Coursera Co-Founder Delivers 2015 Mueller-Thuns Lecture

1/21/2016 By Tom Moone, CS @ ILLINOIS

Daphne Koller delivered the 2015 Mueller-Thuns Lecture in Computer Science on Coursera and the history of MOOCS.

Written by By Tom Moone, CS @ ILLINOIS

On December 1, Coursera president and co-founder Daphne Koller delivered the 2015 Robert Mueller-Thuns Lecture in Computer Science. She spoke on the history of Coursera and the impact that Coursera and massive open online courses (MOOCs) have had in their short history.

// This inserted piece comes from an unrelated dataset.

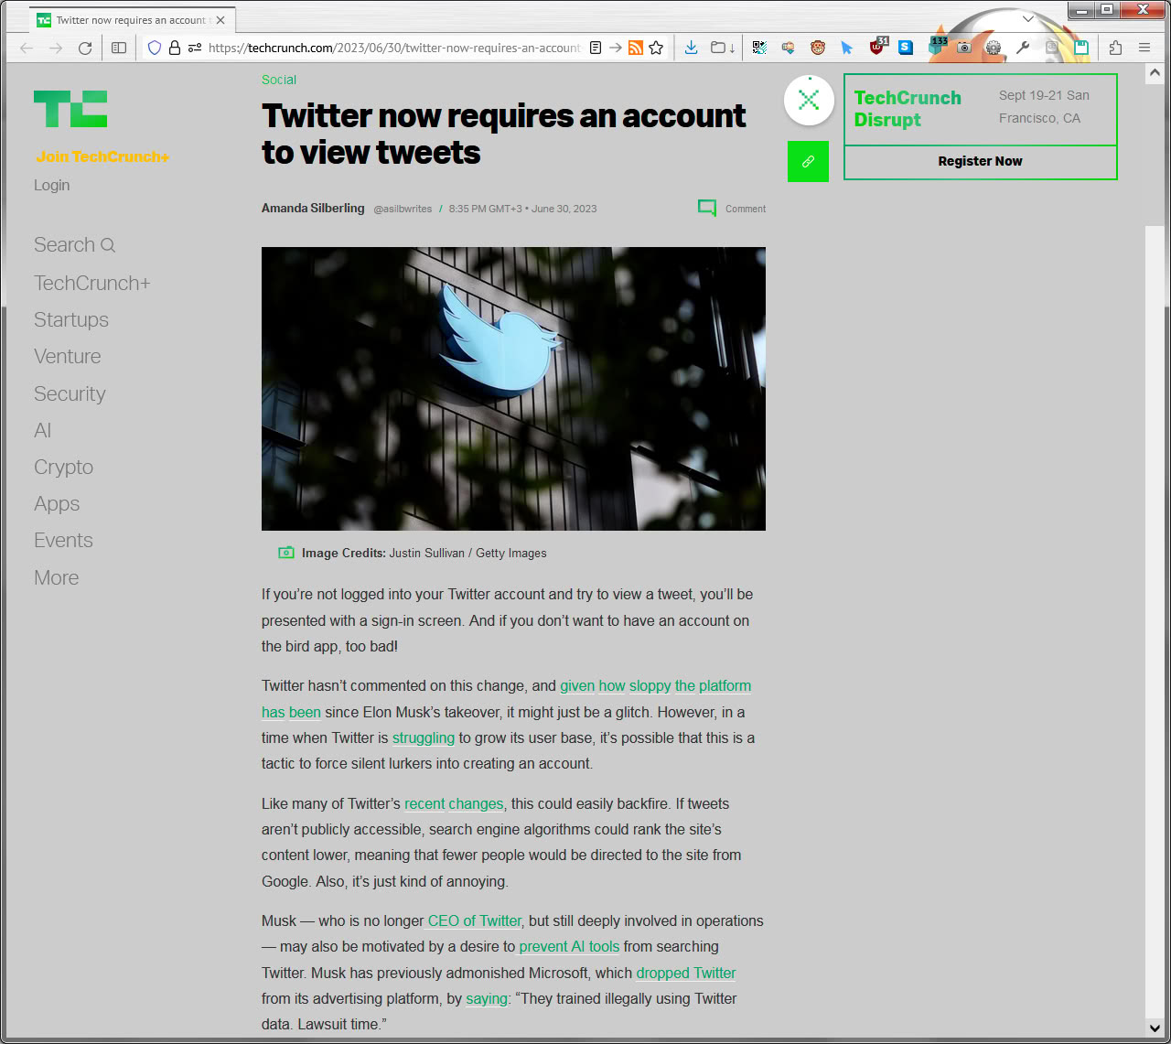1171x1044 pixels.
Task: Open the tracking protection shield panel
Action: 155,48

Daphne Koller, president and co-founder of Coursera, gave the 2015 Mueller-Thuns Lecture in Computer Science. She spoke on the development and impact that Coursera and MOOCs in general have had.
Daphne Koller, president and co-founder of Coursera, gave the 2015 Mueller-Thuns Lecture in Computer Science. She spoke on the development and impact that Coursera and MOOCs in general have had.
Daphne Koller, president and co-founder of Coursera, gave the 2015 Mueller-Thuns Lecture in Computer Science. She spoke on the development and impact that Coursera and MOOCs in general have had.

 

Coursera is the largest MOOC provider, with more than 15 million registered learners worldwide. Koller leads the growth and nurturing of Coursera's partnerships with over 130 universities and educational institutions. Previously, she was the Rajeev Motwani Professor of Computer Science at Stanford University, where she served on the faculty for 18 years.

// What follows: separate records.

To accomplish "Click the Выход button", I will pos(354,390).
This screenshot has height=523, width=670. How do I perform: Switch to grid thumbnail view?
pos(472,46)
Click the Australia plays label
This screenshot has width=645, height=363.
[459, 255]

Coursera developed out of a pilot project at Stanford in 2011 in which three graduate computer science courses—on machine learning, databases, and artificial intelligence—were put online for anyone to take for free. With no advertising other than a mention in a New York Times article, these courses that typically had a total of 400 Stanford students enrolled, suddenly had over 100,000 enrolled online.

“What was most striking was not the number, but the diversity,” Koller said. “These were people from every country, every age group, and every walk of life that exhibited this need to have access to a high-quality education that many would never have had in any other way.”

This eye-opening experience led Koller and some colleagues to form Coursera to expand on this experience and to partner with other universities in order to open up educational opportunities to people around the world.

Dr. Koller's talk drew a large crowd. An overflow room with a live stream of the lecture was also filled.
Dr. Koller's talk drew a large crowd. An overflow room with a live stream of the lecture was also filled.
Dr. Koller's talk drew a large crowd. An overflow room with a live stream of the lecture was also filled.

 

Koller described how MOOCs have changed over time. The courses that are now on Coursera were designed for an online environment—not just versions of classroom courses put online. Course videos and other material can be reviewed as often as a learner wishes or needs over the course of a class. “In the online format, you have option to pause, reflect, maybe ask questions on a discussion forum, and get a chance to really get it before you move on,” Koller said.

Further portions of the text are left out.